Hydra is a 1990 vehicular combat video game developed and published by Atari Games for arcades. The player pilots a hovercraft, trying to deliver top secret items while avoiding mines, other hovercraft, and logs. The player can collect money and fuel and the game uses X-Y yoke control.

== Gameplay ==

Arcade screenshot

In Hydra, thieves are trying to steal the treasures from a museum which contain secrets to a weapon, and it is up to the player to stop them. The player is issued an experimental speedboat to navigate the rivers and retrieve the treasures from checkpoints. There are nine levels of rivers and oceans. While playing the game, the player can collect money bags for extra cash and crystals for extra fuel. The obstacles are gun embankments, enemy crafts and other nuisances that will slow the player down and may cause the cargo to be dropped and float downstream which will need to be retrieved. At the end of each level, the player drops off the cargo and can buy upgrades from a shop to improve the Hydra speedboat.

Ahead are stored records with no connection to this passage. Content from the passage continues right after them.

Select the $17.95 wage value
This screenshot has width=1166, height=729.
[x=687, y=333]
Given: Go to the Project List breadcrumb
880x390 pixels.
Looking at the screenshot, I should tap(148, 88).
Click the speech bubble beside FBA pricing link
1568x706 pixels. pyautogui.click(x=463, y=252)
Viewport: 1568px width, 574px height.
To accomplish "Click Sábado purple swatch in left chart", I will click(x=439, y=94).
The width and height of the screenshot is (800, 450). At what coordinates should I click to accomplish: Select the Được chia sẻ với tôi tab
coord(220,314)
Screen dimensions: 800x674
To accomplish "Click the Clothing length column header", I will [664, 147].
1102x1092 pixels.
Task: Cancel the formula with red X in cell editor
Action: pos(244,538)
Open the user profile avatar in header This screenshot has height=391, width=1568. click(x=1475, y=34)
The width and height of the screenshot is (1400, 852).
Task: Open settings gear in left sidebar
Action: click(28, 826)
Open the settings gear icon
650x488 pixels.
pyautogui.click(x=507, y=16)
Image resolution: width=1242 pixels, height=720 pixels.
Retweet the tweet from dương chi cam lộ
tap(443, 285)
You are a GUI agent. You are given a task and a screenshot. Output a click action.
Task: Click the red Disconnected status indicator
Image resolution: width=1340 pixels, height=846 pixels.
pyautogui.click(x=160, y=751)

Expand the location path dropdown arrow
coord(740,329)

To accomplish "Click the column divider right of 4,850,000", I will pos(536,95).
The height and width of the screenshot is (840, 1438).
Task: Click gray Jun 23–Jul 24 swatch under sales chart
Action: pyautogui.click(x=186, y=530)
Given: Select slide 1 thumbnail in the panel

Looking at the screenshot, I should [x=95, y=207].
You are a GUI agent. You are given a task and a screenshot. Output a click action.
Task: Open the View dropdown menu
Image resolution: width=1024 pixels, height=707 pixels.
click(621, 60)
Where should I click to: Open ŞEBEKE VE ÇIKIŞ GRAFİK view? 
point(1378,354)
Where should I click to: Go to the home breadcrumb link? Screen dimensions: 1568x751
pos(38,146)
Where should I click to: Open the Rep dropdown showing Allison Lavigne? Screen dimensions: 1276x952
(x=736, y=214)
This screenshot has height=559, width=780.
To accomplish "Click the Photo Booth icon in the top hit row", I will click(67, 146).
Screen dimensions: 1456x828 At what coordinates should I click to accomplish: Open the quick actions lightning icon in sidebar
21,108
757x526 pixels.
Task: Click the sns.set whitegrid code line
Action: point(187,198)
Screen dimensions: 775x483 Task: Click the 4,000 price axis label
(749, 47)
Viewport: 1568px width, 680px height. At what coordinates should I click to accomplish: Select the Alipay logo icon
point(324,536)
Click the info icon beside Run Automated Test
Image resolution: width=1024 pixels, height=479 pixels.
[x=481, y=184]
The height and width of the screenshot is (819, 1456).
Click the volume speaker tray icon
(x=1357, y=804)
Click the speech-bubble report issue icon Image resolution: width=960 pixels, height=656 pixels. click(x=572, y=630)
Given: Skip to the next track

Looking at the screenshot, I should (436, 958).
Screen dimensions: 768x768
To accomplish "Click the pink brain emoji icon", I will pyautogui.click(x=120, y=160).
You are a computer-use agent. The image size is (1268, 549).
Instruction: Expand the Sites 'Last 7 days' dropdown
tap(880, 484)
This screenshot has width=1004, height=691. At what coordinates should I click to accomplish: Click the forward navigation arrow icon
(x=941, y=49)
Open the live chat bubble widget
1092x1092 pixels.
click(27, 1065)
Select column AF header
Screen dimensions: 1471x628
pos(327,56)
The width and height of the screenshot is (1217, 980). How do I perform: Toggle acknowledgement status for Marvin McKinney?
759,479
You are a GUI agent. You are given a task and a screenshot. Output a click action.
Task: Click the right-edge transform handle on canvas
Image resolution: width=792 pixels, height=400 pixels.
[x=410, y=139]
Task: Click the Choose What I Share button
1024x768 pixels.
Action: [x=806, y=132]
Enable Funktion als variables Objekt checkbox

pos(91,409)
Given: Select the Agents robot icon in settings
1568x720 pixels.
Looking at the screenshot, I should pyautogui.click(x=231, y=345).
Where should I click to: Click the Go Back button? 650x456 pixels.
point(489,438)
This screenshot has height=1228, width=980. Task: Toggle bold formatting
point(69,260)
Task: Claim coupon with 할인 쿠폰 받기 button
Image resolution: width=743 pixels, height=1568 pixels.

== Development and release ==

In May 1991, the game received its first home conversions for the Amiga, Amstrad CPC, Atari ST, Commodore 64 and ZX Spectrum. The Amiga, Atari ST, and C64 versions were developed by ICE Software, while the CPC and ZX Spectrum versions were developed by Moonstone Interactive; all home computer versions were published by Atari's console port division Tengen in association with Domark Limited. The Atari Lynx version was developed by NuFX and published by Atari Corporation in 1992.

== Reception ==

Robert Jung reviewed the Atari Lynx version of the game which has been published on IGN. He went on to say the game borrowed "heavily from RoadBlasters", but he found it fun and gave a score of 8 out of 10. Game Zero Magazine reviewed the game and gave a score of 82 out of 100.